— Trecho do documento —
Terminologicamente falando,
literatura,
com o perfil que hoje damos por certo em suas variadas acepções, é um termo que
só tem vigência de dois séculos, o XIX e o XX, mas que ainda não existia como
tal no século XVIII e que está sendo hostilizado em suas fronteiras nestes
começos do século XXI.
No século XVIII falava-se de “poesia”
com o termo aristotélico que significa criação ou recriação: “à recriação feita
com palavras ocorria — segundo Aristóteles — que não tinha em seu tempo um nome
particular” e, assim, sem nome particular foi sobrevivendo século a século o
fato e a disciplina que o estudava — a
Poética.
A difusão da Galáxia Gutenberg,
que havia propiciado a proliferação do livro e o surgimento do jornalismo,
também propicia que nos fixemos no caráter de escrito que tem agora o suporte
de toda criação feita com palavras e que a denominemos assim por metonímia.
Ninguém pensará, no entanto, que o
feito humano que está por trás da literatura é igualmente temporal e perecível.
Não, mas que haja pessoas que gostam de criar histórias ou transmitir
sentimentos e que haja outras que gostem de ouvir essas histórias ou que nos
transmitam esses sentimentos é algo que pertence ao eterno do ser humano e
salta de cultura em cultura. Por isso, por exemplo, podemos empregar sem nos
incomodar o oxímoro “literatura oral” e podemos ter convertido em “literatura”,
já nos séculos XIX e XX, toda a “poesia”, desde a
Ilíada até os nossos
dias.
Mas a criação literária de contar
histórias e transmitir pensamentos se concretiza a partir daqui em um modo
específico de comunicação: começa em um autor ou autora (não em qualquer um)
que codifica uma mensagem especialmente elaborada para este fim e precisa ser
reconhecida como tal pelo leitor. E o caso é que Santa Teresa d’Ávila não se
reconhecia como “autora”.
Eu não acredito que Santa Teresa
se enganasse a si mesma sem querer. Ocorre, em vez disso, que a riqueza de sua
personalidade, a vivacidade de sua linguagem natural, o interesse que desperta
um ser humano tão autêntico converte em literatura (“semiotiza” como
literatura) o que quem escreve nunca pretendeu que fosse. Em casos
excepcionais, os leitores acabam por admitir como autor quem nunca quis ser e a
falta de elaboração, a simplicidade e naturalidade do estilo são aceitas como “estilo”
peculiar (um grau zero) que cativa por estar em sintonia com o que se diz e com
quem diz. Não é coisa frequente, mas Santa Teresa não é caso único, embora seja
singular.
2 Mas é possível considerar
literatura um tratado de oração?
Depende. Pedro Sainz Rodríguez
inventariou mais de quatrocentas obras espanholas desde a Idade Média até o
século XVIII que classificou como literatura
ascética ou
mística
em virtude de características que correspondem a uma sistematização externa de
teologia espiritual na qual caberia incluir tematicamente esses textos.

— Problema 1 —
Liste todas as pessoas mencionadas pelo nome no texto sobre o conceito de literatura.
Os registros a seguir não têm qualquer relação com o texto.

— Registros a utilizar —
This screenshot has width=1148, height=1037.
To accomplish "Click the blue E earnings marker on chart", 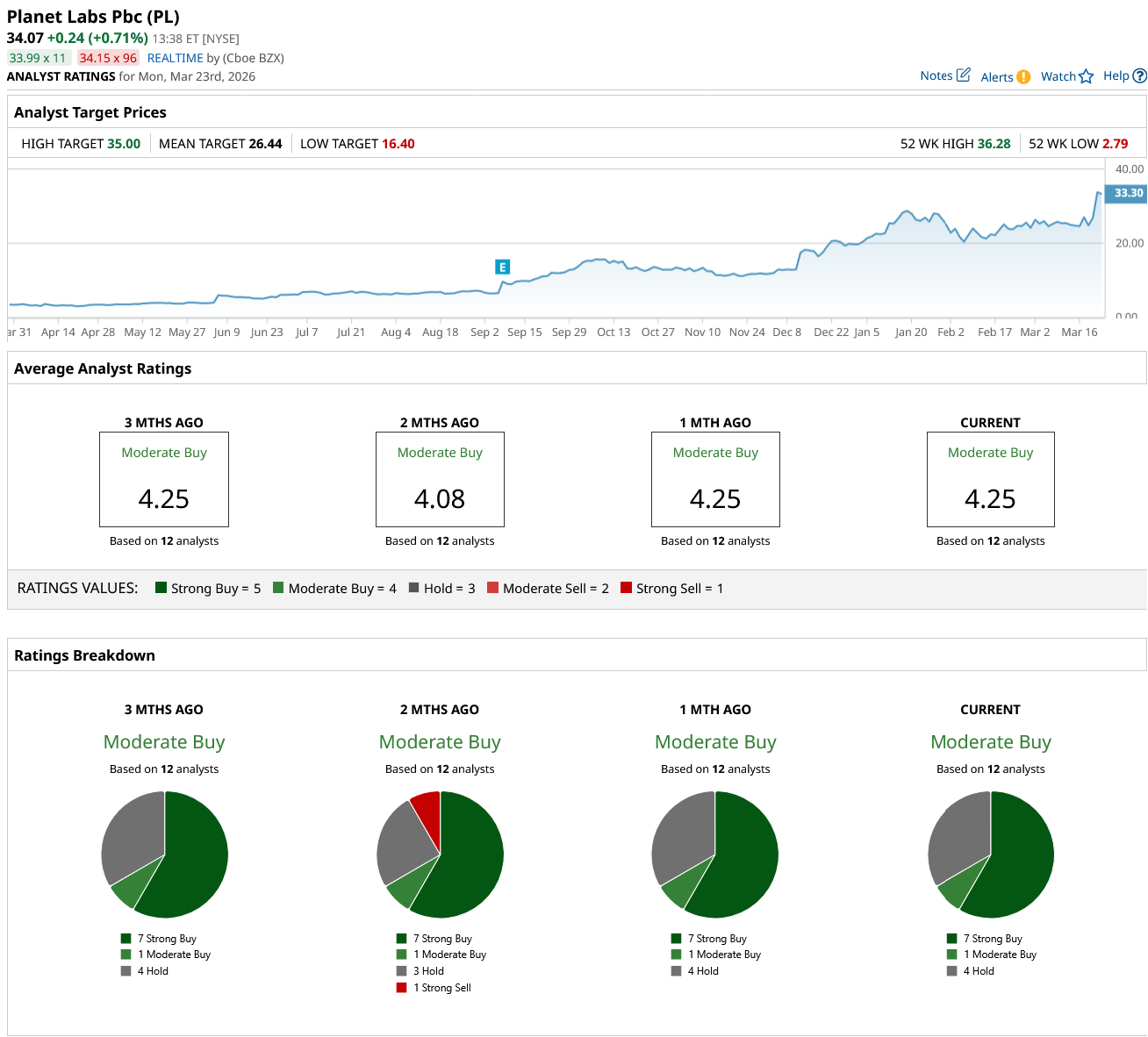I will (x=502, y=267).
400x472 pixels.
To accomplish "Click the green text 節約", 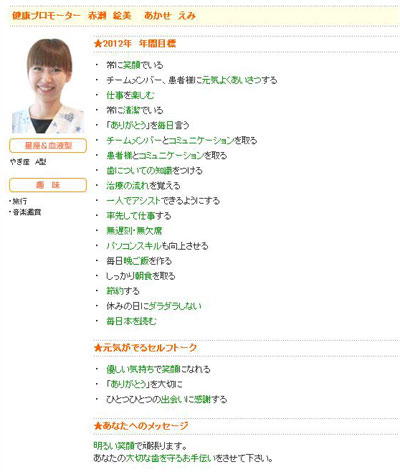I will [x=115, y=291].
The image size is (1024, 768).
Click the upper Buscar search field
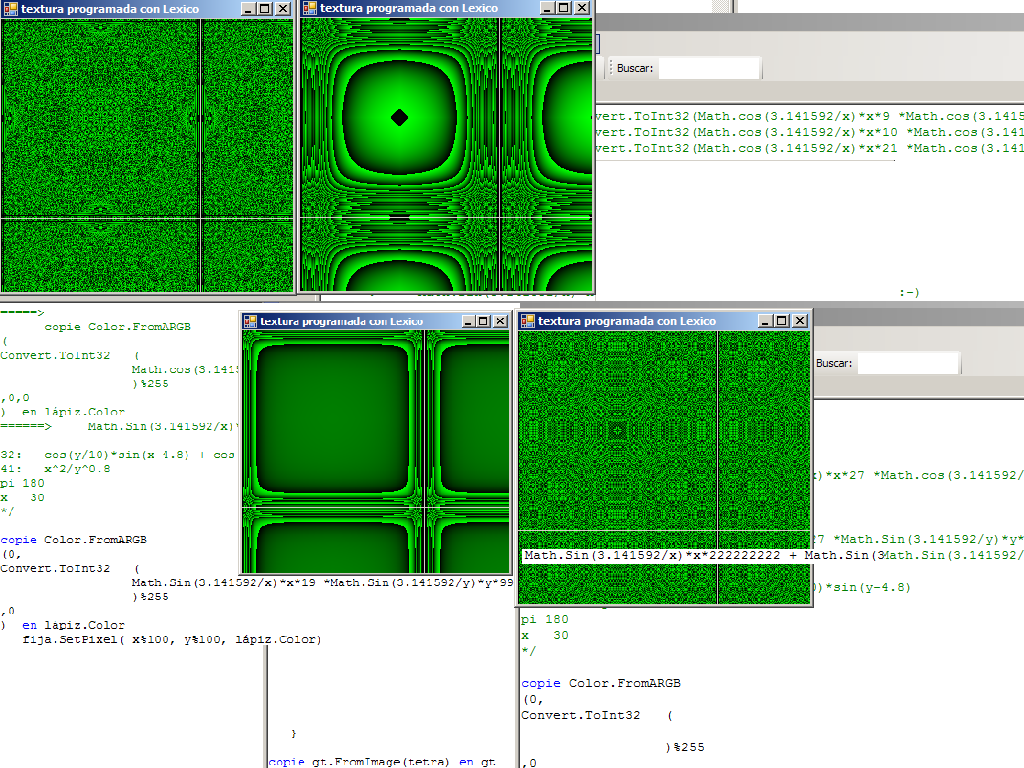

— Problema 2 —
Reproduza literalmente, nos registros, o trecho que vai da linha que contém "The image size is (1024, 768)." até o fim dos registros, com as duas pontas incluídas. Deixe as imagens fora da resposta.

— Resposta completa 1 —
Aristóteles, Santa Teresa d'Ávila e Pedro Sainz Rodríguez.

— Resposta completa 2 —
The image size is (1024, 768).
Click the upper Buscar search field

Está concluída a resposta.